Inconsiderate drivers have been warned they face fines of up to £50 if they are caught breaking parking rules.
Falkirk Council bosses have upped the stakes to catch culprits using bays earmarked for the exclusive use of blue badge holders or parking without paying for a ticket by ordering its community wardens to carry out more patrols in and around the town centre.
Police Scotland has also urged disabled drivers denied the right to park by rogue motorists to report it to them for action.
Since funding cuts forced the police to scrap its traffic warden service in 2013, it has been claimed parking in many areas has become a free-for-all.
Last month a disabled pensioner contacted The Falkirk Herald for help after finding it “impossible” to find any disabled bay in Manor Street that was being legitimately used.
John Penman from Kersehill Crescent in Falkirk said: “These bays are always full, but more often than not the car is not displaying a blue badge.”
This week Janette Bayne (68) from Loudens Walk, Dunipace, hit out on behalf of her husband, George (74), who because of ill-health has needed a wheelchair to get around for the past year.
The couple enjoy coming to Falkirk for a meal and, because their favourite eatery is close by, try to use the council car park in Weir Street when they can.
Last Wednesday they managed to find a disabled space - but were shocked on their return to find the lowered kerb opposite the car park was blocked by a car that was not even displaying a ticket.
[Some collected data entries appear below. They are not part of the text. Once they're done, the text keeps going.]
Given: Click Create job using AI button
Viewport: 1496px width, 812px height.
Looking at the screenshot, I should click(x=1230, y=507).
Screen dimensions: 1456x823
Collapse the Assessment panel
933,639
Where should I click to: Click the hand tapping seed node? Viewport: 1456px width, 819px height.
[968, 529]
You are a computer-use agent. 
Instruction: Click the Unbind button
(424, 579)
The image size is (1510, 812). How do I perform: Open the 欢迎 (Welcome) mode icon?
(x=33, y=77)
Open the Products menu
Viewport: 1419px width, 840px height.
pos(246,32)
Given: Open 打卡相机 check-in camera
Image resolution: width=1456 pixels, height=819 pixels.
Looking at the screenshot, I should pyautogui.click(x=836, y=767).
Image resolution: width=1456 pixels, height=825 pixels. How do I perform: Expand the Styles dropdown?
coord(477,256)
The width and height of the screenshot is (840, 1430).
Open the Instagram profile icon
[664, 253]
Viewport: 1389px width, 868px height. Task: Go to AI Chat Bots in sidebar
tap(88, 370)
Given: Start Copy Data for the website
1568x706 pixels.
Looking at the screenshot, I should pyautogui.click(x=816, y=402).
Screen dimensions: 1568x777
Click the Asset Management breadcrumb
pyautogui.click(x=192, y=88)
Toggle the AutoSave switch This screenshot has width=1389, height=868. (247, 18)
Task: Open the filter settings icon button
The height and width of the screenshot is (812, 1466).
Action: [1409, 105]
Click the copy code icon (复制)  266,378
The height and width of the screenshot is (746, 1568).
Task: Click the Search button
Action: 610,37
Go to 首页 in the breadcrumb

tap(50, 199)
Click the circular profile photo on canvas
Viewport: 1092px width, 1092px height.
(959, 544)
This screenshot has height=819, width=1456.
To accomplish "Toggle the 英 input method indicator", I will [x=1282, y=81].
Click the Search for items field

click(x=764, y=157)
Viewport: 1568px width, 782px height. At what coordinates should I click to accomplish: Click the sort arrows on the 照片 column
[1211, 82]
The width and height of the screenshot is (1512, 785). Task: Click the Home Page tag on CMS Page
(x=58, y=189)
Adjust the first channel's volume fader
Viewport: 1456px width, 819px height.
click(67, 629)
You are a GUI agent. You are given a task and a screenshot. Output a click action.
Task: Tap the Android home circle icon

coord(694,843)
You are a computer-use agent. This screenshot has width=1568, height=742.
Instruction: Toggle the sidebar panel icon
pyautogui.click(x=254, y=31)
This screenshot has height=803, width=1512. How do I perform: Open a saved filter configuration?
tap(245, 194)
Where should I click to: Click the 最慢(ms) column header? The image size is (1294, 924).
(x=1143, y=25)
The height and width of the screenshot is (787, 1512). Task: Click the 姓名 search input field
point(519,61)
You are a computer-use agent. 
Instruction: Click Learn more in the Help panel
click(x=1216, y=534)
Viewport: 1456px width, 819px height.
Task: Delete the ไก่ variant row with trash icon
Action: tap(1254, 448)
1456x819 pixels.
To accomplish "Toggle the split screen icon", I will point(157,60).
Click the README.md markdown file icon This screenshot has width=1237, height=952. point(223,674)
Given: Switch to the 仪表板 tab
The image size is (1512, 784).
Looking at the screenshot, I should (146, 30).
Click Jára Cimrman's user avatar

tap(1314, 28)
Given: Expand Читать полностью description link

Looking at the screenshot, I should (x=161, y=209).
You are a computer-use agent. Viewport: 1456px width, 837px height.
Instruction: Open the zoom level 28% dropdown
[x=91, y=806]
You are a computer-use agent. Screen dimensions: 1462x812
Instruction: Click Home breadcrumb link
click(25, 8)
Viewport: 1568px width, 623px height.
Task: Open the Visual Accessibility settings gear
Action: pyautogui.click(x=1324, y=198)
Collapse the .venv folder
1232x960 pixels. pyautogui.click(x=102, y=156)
As she tried to move the wheelchair off the high kerb, she nearly toppled her husband out of his chair. Only the help of a member of the public prevented something serious happening.
Janette said: “I had no option but to try to lower the wheelchair off the part of the kerb that was not blocked by a car and just lost control of it. We both got quite a fright and so grateful to the passer-by who was there to help, but it brought home how ridiculous the situation is. We need a disabled bay because it’s wider and makes it easier to get the wheelchair in and out. But the lowered kerb on Weir Street is just as important.
“Why people would want to use a disabled bay they’re not entitled to or park across the lowered kerb is something we don’t understand.”